In 1892 he married Caroline Balestier, an American. They travelled extensively in the following four years, including a spell living in America, and it was in this time most of his enduring work was written, not least ‘The Jungle Book’ and ‘The Second Jungle Book’. Kipling once again returned to England in 1896 and continued his writing career, although tragedy hit the family when his eldest daughter, Josephine, died in 1899. Nonetheless, in 1901 he completed ‘Kim’, often considered to be his best work. The following year, having settled in Sussex, he published ‘Just So Stories’, a book he had planned to write for Josephine.

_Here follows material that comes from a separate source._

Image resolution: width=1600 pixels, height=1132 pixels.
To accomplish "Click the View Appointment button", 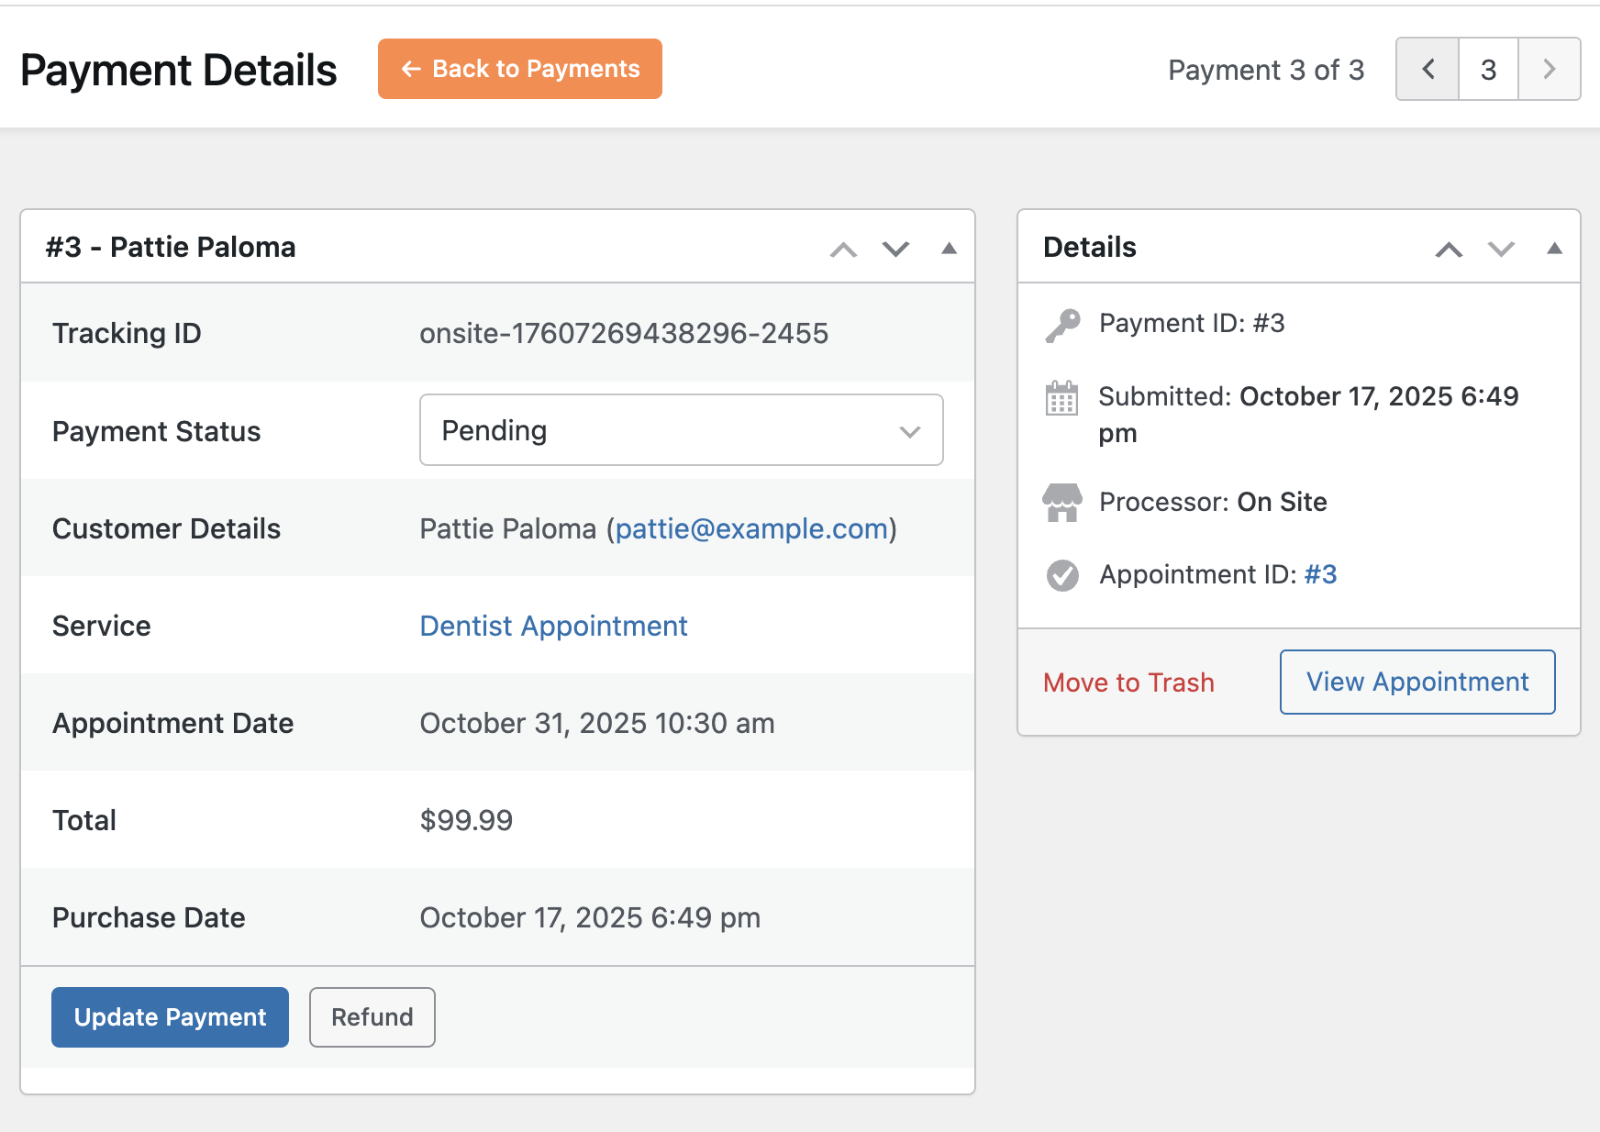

Having refused the position of Poet Laureate, which was offered in 1895, he did accept the Nobel Prize for Literature, becoming the first English author to be so honoured. By 1910, however, Kipling’s appeal was waning. His poems and stories were based on values that were perceived as outdated. There was widespread reaction against Victorian imperialism, highlighted by the incompetent management of the Boer War. When World War I came, Kipling had difficulty in adapting to the mood of the public and after his only son, John, was reported missing in action believed killed in 1915, he became very active on the War Graves Commission.
After the war he became an increasingly isolated figure, although some of his best writing was to come, with ‘Debits and Credits’ in 1926 and ‘Limits and Renewals’ in 1932. Kipling died in 1936 in London and was buried in Westminster Abbey.
Today, however, he is once again avidly read not just for the quality of his writing and storytelling, but through a renewed interest in the behaviour and values he represented.